Join CSEEES for our Graduate Student Lecture. Our spring 2026 lecture entitled "Reading the Female Soldier: Soviet Periodicals and Women in the Second World War" will be given by Victoria Paige (Department of History, CSEEES Graduate Interdisciplinary Studies).
A light lunch will be provided to in-person attendees, please register for this talk using the link below. Registration will close on Wednesday, February 4.
Register for the in-person session here!
Abstract
In this lecture, Victoria Paige will explore why the Red Army prohibited women’s combat service after 1945, despite their prominent roles as snipers, scouts, and pilots during World War II. Paige argues that women’s participation in martial violence destabilized the Soviet gender order, which closely linked military service to masculinity.
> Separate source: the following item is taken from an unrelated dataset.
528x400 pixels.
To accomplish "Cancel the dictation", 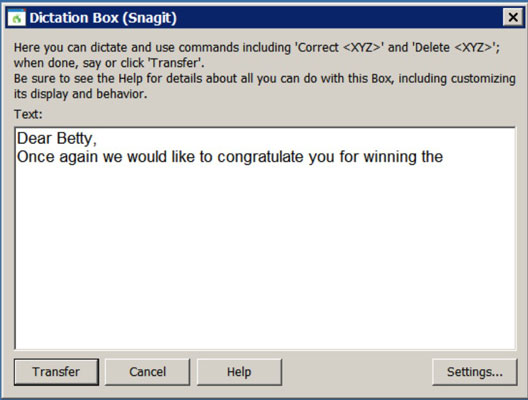I will pyautogui.click(x=147, y=372).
Drawing on wartime media, she will analyze portrayals of female soldiers across Soviet periodicals to uncover cultural anxieties surrounding gender. Newspapers such as Pravda and Krasnaia Zvezda minimized women’s combat roles, emphasizing traditional tropes of women as caretakers and victims. Conversely, women’s magazines and Komsomol’skaia Pravda celebrated female soldiers to inspire enlistment, while satirical cartoons in Krokodil mocked coed military service, depicting fears of feminized armies and masculinized women. Paige concludes by asking: what does the Soviet decision to exclude women from combat reveal about the enduring relationship between gender and military power?
Speaker Bio
Victoria Paige is a Ph.D. candidate in Russian and Eastern European history with a focus on women and gender studies. Her current research interests are women in combat during the Second World War and constructions of gender during the Stalin period.